On celebrating wins with her team: 
I love to take my employees out to eat. I think that food is medicine. I’m not talking about Chick-fil-A. I’m talking about calling a restaurant owner who’s a friend and saying, “I need you to set up the nicest table and curate a custom menu. We’re coming out to celebrate X, Y, and Z.” I love to sit down and be in community with my employees. Nothing brings me greater joy than to be able to write a bonus check and celebrate a win with them.
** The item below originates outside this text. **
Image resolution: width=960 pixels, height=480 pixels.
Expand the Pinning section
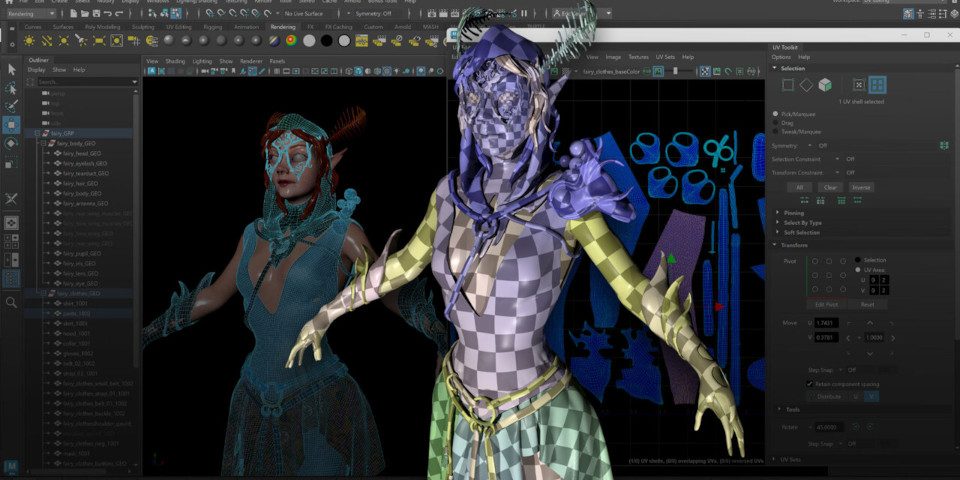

On the people who help her get it done:
I have an executive assistant, Teresa. She’s my best friend. A lot of her work is admin-based, but she’s also kind of my personal assistant and does social media when I don’t have time. She’s someone that I can depend on to be the face of the brand when I can’t. Having another woman there to support and back you up is important. We practice what we preach, which is community over competition. My 16-year-old daughter, Anissa, helps me get through my everyday life. I’m so grateful to her. I’m also grateful to my good friend Aubrey. I go see her once a week for an IV, and that helps me stay healthy. And Mariana, a former employee who left to start her own business, owns a healthy food truck here in Las Cruces. I go see her every day for my juice.

On a time when she didn’t get it done:
I started the brand in 2019, but I created this product in 2018 that was going to launch with me on my website. I didn’t have the money to copyright or trademark the design. I launched these beautiful brushes, and a bigger beauty brand copied my brushes. That was one of the biggest blows. I’m over it, but I’ll never forget it. When I’m talking to small-business owners or creatives, I’m like, “You copyright and trademark everything so no one can copy it later.” Now I have an attorney, but sometimes bigger brands do that to smaller brands. They think they can just steal your ideas.

On dealing with pushback:
There are always gonna be people who don’t wanna see you succeed. The biggest thing you can teach yourself is to drown out those negative voices. Keep your head down and just keep plowing through and getting to that place in your career where you feel like you’ve made it, and then don’t stop. Lift your head up, enjoy the moment, embrace it, and then go off and work on the next thing. That’s what I do. Social media is a great gift of connection and bringing people together, but it’s also a place of negativity. We have a lot of LGBTQ and two-spirit people who come on our platform. We create a safe space for them. Especially right now, a lot of people come on and spew negativity. We’ll tell you straight up: We delete comments. We delete the negative, hurtful comments. Constructive criticism is always welcome; when people sometimes aren’t satisfied, it helps us reformulate or make something better. But when you’re feeding hate, we will delete those comments.

On ambition:
Having a tumultuous childhood, ambition suited me well. No one was gonna do anything for me. I was gonna have to go out and get it myself. I don’t like to be told that I don’t belong somewhere or that I can’t go somewhere, as a brand or as a person. My ambitious personality comes from my grandmothers, who are fierce, beautiful women. I’m carrying that forward in everything that I do and paying homage and respect to them for the things that they instilled in me. I want to be in Target and Ulta. I want to be a global beauty brand. I also want to educate people on the beauty of Indigenous and Chicano people and our histories and our cultures. And I want to help Native and Indigenous artists not have their art and their work appropriated, but actually be owners of collections and create generational wealth for themselves and their families.

This interview has been edited and condensed for length and clarity.